01:23 Kaiepi joined
timotimo wow 01:27
we may want to keep this branch around for brrt so he can check performance differences of using the exprjit more or less ;) 01:30
01:45 Kaiepi joined
MasterDuke so that branch uses the exprjit more? 01:58
timotimo right, the beginning of a BB is a place where the exprjit can be "turned on"

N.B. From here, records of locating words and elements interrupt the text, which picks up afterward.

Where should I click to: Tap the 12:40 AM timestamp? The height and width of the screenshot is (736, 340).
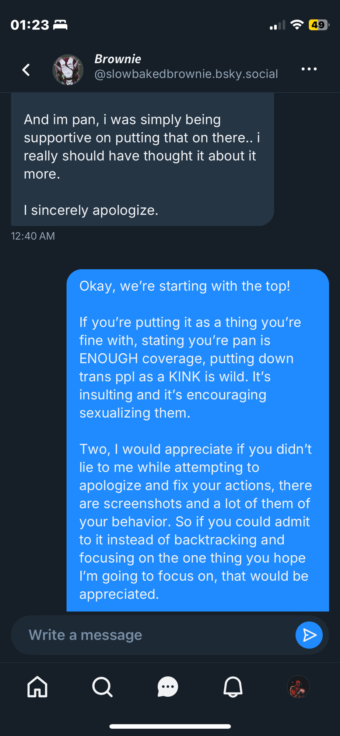click(x=33, y=236)
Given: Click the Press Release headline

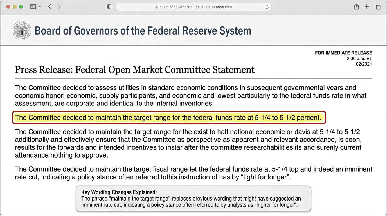Looking at the screenshot, I should click(x=135, y=69).
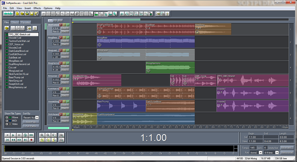This screenshot has height=162, width=297.
Task: Click the Auto-Play button
Action: coord(31,122)
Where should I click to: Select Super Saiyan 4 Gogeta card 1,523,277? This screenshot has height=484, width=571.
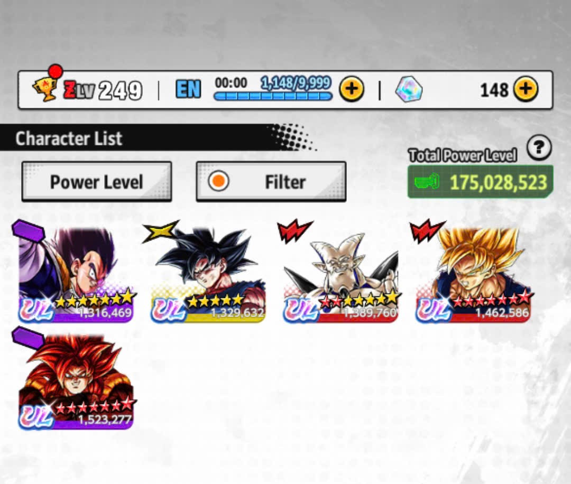coord(76,381)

it currently turns off at every BB's end
it also turns off after every sp_guard* op
by preventing BBs from being fused at the end of spesh when such an operation was in the last 4 ops, I thought i'd give it the ability to start up more quickly after such ops 01:59
MasterDuke hm. i didn't turn on the jit log, guess i could do that and actually count the BAILs 02:00
timotimo shouldn't influence BAIL at all 02:02
just the "built tree out of [a, b, c, d, e]" lines
would also change the "bytecode size" lines and their sum 02:03
MasterDuke ugh, not as easy to analyze
timotimo yes :( 02:07
i gots a one-liner for us 02:11
MasterDuke i just generated two logs
timotimo grep "Build tree " /tmp/no_fuse_coresettingspeshlog.txt | perl6 -e 'slurp.comb(/\w+ )> \,/).Bag.sort.say' 02:12
this counts every op in the "build tree out of" lines
MasterDuke gist.github.com/MasterDuke17/da8a9...07d950be0f 02:14
timotimo probably want .say for ... instead of .say at the end 02:16
MasterDuke hm, would that be more useful sorted by value (i.e., count)?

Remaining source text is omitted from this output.